È molto penalizzante per una saltatrice non essere di statura altissima?
«A me non ha mai pesato. Certo, con tre-quattro cm in più avrei potuto saltare ancora più in alto, ma sono soddisfatta. Anzi, così c’è più gusto: una piccoletta che salta due metri fa più scena!».
Come hai trovato ogni volta la forza di reagire dopo gli infortuni?
«Non è stato facile. Diverse volte ho pensato di smettere, anche perché dopo un infortunio non si ha mai la certezza di tornare a buoni livelli. Una volta, dopo un problema alla schiena, ho anche mollato tutto. Ma l’attaccamento allo sport ha prevalso: sono tornata sui miei passi e ho ricominciato».
La gioia più grande della tua carriera?
«Non una medaglia d’oro o un record, ma un “normale” salto a 1,90 m, otto mesi dopo l’operazione alla caviglia.

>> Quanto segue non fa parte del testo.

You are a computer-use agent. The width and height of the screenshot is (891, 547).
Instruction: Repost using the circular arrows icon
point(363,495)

Il 6 settembre 2004 mi avevano messo due chiodi di titanio nella caviglia di stacco e sostituito un legamento. In genere ci vogliono due anni perché l’articolazione si “risvegli”. Quando, otto mesi dopo, saltai a 1,90 con la caviglia che ancora non rispondeva, capii che potevo arrivare ad alti livelli. Così due anni dopo ho fatto i miei salti migliori: 2,00 m indoor e 2,03 m all’aperto. Per questo amo vedere il film Flashdance».
Perché?
«Quel film dimostra che nella vita si può anche cadere, ma l’importante è rialzarsi. L’amica della protagonista pattinando cade e rinuncia. La protagonista cade ma continua a ballare e supera il provino. È una lezione importante. Ci sta che all’inizio le cose non vadano per il meglio. Bisogna insistere. E alla fine sono proprio le difficoltà a spingerti dove gli altri si fermano».

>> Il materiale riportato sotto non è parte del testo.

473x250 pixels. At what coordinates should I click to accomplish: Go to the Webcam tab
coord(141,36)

Nello sport, quanto conta il talento, quanto l’allenamento e quanto l’atteggiamento mentale?
«Ci vuole talento e bisogna allenarsi duramente, ma la differenza la fa il carattere. Bisogna saper aspettare, perché ci sono dei periodi in cui non va, e non c’è niente da fare. Contando anche l’allenatore giusto e il suo staff, che non ti devono solo spremere…
Hai 31 anni, come sarà la tua vita quando smetterai?
«Di stimoli ne ho più ora che 10 anni fa: come si dice, la voglia di salti vien saltando. Il dopo non mi preoccupa: non ho mai vissuto di sola atletica…».
Identikit
Antonietta Di Martino, 31 anni, è nata a Cava de’ Tirreni (Sa). Alta 1,69 m, è stata cinque volte campionessa italiana di salto in alto, medaglia d’argento ai Mondiali di atletica e agli Europei indoor, entrambi nel 2007. Quest’anno è stata medaglia d’oro ai Giochi del Mediterraneo di Pescara e al Golden Gala di Roma ha vinto battendo la croata Blanka Vlašic. Con i suoi 2,00 (indoor) e 2,03 m (outdoor) detiene il primato italiano ed è la prima donna italiana dopo Sara Simeoni ad aver saltato oltre i due metri.